■ **Text**

------------

If you had printers mixed in with clients then you could not do this because client vlans would need to talk to other client vlans because of the printers.

Jon

Hi Jon,

there is no longer an expand device on the network that was something they were testing. That config needs to be removed. Thanks for pointing that out.

However the objective is to make this easier to manage. The current setup is not.

The enterprise does not have a fulltime or individual to manage cisco devices all day long. so ACL betweeen vlans is something that I do not require at this time. I wish for all the vlans to talk to each other.

I essentially want to flatten the current vlan 111 and 102 to a vlan called 99.

I do appreciate your input.

Pete

Understood, just wanted to make sure it wasn't going to create more problems than it solves. If all you want to is flatten 111 & 102 then i would migrate 111 to 102 as the printers will probably be statically addressed whereas your clients will presumably be using DHCP.

You say you want to use a /22 - is this for vlan 111 & 102. I would not use a /22 due to broacast traffic - /24 or even /25 would be my preference although you could get away with a /23.

------------

■ **Recorded data**
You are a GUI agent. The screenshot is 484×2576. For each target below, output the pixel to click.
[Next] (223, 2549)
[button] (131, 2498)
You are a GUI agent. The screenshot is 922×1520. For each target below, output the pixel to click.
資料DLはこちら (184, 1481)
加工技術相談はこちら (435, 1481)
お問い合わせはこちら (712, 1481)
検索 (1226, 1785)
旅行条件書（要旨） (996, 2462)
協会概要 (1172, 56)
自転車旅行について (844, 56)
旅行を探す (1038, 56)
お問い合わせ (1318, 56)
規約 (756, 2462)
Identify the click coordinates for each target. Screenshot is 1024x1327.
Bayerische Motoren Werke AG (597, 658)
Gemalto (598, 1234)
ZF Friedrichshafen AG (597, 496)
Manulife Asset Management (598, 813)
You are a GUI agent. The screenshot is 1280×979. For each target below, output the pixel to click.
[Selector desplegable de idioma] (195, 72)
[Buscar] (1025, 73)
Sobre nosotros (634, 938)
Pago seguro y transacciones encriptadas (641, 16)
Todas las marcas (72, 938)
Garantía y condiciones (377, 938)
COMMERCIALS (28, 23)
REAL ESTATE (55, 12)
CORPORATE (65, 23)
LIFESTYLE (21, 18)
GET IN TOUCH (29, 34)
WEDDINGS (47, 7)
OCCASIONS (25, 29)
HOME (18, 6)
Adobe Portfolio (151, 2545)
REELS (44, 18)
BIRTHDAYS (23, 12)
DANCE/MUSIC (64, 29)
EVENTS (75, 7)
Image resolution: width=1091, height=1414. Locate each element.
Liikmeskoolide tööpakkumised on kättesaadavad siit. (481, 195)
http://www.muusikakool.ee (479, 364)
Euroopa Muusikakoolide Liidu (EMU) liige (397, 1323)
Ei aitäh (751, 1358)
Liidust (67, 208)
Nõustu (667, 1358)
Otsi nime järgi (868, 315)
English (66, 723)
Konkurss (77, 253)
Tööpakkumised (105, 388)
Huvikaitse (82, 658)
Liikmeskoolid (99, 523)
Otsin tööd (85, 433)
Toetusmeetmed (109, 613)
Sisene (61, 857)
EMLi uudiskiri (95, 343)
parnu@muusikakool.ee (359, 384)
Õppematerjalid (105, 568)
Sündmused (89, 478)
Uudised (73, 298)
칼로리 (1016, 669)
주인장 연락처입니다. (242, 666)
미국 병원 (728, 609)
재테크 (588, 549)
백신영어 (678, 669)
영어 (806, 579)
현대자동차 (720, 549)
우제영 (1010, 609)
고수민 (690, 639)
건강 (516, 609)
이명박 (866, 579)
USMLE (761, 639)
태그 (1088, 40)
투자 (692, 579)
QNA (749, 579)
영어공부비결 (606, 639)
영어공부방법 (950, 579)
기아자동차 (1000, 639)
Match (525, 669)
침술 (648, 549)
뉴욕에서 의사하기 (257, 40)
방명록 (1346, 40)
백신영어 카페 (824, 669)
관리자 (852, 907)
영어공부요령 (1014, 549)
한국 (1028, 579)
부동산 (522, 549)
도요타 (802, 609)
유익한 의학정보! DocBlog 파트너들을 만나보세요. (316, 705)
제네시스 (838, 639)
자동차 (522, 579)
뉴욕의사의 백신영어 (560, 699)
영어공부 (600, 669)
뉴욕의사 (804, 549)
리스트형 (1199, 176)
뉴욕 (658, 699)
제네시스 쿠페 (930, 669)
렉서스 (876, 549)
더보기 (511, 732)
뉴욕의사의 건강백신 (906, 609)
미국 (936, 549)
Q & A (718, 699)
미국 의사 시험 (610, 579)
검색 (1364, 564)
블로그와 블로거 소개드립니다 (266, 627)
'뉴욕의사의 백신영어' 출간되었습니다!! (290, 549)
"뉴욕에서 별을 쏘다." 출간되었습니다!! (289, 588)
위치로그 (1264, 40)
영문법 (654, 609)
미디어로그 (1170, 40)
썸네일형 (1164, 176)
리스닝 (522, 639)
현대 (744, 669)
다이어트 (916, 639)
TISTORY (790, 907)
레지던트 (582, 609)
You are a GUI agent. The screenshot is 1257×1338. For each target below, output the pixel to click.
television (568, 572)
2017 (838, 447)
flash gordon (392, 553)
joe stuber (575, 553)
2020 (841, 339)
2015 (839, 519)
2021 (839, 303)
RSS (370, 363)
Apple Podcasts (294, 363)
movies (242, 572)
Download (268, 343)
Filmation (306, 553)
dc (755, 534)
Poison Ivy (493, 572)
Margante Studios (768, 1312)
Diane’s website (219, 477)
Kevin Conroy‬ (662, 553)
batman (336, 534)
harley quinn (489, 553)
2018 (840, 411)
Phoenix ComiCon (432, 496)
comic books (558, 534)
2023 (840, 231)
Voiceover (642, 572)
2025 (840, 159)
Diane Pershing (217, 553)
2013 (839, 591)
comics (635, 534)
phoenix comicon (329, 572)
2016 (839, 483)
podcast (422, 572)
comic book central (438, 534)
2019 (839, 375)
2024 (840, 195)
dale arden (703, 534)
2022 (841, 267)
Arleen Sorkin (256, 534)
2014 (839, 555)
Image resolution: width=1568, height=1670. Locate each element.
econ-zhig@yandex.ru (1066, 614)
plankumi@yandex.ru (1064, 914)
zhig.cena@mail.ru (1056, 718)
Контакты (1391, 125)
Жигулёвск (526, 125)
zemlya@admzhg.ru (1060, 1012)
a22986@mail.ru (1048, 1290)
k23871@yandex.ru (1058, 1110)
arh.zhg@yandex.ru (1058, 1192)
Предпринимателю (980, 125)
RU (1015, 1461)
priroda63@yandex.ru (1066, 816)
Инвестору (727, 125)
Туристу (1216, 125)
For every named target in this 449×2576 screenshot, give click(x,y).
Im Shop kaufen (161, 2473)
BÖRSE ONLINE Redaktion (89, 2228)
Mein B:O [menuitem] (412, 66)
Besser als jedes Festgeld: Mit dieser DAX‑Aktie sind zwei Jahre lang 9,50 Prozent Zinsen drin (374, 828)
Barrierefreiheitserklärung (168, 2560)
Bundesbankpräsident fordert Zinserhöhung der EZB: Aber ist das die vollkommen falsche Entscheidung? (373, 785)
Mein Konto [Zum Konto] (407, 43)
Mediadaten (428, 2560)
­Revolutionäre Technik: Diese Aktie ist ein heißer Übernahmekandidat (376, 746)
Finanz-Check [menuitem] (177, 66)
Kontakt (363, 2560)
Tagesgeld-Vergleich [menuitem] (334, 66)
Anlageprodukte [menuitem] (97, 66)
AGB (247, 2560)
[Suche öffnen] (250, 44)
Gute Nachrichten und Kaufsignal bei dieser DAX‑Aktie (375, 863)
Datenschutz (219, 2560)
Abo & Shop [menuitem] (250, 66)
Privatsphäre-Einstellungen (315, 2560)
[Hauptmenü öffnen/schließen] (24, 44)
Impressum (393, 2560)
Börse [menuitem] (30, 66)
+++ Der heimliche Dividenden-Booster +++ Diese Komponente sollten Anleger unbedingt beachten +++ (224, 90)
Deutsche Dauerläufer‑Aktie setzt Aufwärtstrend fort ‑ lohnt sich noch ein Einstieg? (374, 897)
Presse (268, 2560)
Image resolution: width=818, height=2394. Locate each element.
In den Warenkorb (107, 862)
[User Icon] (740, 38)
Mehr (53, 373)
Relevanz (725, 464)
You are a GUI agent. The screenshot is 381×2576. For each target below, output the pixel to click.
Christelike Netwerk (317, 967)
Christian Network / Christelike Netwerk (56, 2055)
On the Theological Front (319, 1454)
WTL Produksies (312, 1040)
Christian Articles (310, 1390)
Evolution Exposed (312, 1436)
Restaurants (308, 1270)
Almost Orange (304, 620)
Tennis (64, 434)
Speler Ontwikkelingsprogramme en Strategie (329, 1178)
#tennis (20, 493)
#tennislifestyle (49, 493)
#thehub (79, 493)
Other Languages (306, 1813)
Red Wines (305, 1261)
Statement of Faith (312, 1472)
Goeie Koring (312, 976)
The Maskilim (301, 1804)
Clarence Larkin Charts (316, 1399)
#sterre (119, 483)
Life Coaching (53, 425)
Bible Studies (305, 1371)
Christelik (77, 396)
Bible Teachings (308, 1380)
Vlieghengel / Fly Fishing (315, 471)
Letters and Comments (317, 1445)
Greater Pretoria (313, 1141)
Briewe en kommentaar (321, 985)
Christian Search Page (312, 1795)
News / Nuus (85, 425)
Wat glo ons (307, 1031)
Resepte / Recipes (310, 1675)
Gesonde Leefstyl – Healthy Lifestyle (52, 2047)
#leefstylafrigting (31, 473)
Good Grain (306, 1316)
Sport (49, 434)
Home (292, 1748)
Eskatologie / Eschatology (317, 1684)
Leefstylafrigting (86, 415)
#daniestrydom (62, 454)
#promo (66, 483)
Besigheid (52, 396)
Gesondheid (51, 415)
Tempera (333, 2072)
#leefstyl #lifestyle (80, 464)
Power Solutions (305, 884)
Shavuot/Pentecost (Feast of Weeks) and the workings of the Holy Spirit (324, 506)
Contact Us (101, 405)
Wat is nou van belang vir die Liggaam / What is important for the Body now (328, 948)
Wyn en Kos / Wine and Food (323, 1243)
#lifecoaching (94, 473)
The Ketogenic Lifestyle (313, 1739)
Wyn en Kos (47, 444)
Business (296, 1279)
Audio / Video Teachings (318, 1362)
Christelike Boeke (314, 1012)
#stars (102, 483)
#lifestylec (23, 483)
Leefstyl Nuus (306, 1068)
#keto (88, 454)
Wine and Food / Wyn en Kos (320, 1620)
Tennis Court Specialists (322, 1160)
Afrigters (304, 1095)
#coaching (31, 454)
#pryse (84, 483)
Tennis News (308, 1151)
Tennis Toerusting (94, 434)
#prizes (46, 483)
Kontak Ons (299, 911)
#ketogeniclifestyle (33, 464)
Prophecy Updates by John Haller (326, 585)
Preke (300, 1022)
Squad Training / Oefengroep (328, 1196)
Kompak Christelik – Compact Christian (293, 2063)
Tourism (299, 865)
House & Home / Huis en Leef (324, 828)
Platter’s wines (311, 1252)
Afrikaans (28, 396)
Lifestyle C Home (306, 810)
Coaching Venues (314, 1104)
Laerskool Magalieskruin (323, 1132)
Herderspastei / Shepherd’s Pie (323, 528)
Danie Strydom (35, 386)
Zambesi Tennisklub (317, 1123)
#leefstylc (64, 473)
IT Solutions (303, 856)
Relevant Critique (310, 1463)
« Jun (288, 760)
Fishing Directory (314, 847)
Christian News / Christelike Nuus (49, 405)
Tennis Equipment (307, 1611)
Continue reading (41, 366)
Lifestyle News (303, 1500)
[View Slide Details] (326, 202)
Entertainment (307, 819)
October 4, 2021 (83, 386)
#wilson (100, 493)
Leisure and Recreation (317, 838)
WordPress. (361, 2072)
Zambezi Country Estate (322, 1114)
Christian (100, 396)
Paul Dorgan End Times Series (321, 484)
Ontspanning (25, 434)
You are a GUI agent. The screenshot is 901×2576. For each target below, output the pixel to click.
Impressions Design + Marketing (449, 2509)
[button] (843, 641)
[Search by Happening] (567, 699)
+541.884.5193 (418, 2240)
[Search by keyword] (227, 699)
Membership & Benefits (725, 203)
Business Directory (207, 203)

------------

■ **What is asked**
a: In the VLAN thread, which subnet sizes does Jon prefer to a /22?
b: Continue the VLAN thread from its last sentence.

■ **Replies**
a: A /24 or even a /25.

b:
Can you get a /23 from your existing subnets ie.

vlan 102 = 10.99.2.0/24

is 10.99.3.0/24 used anywhere as you could use this ie. 10.99.2.0/23.

Jon

Is this because to reduce the amount of broadcasts in a single subnet/vlan? Just looking for clarification on a 22 bit mask vs the 24.

There is potential to have more then 500 hosts in this vlan.

You are providing excellent suggestion regarding performance. But I am looking for it to be easy. So I am looking for the best of both worlds :) There isnt anyoen full tiem at this specific site to manage things.

Basically yes. /22 allows for over 1000 hosts in the same subnet. It does depend on the type of application traffic within that subnet but i have found /24 or /25 to be a good choice.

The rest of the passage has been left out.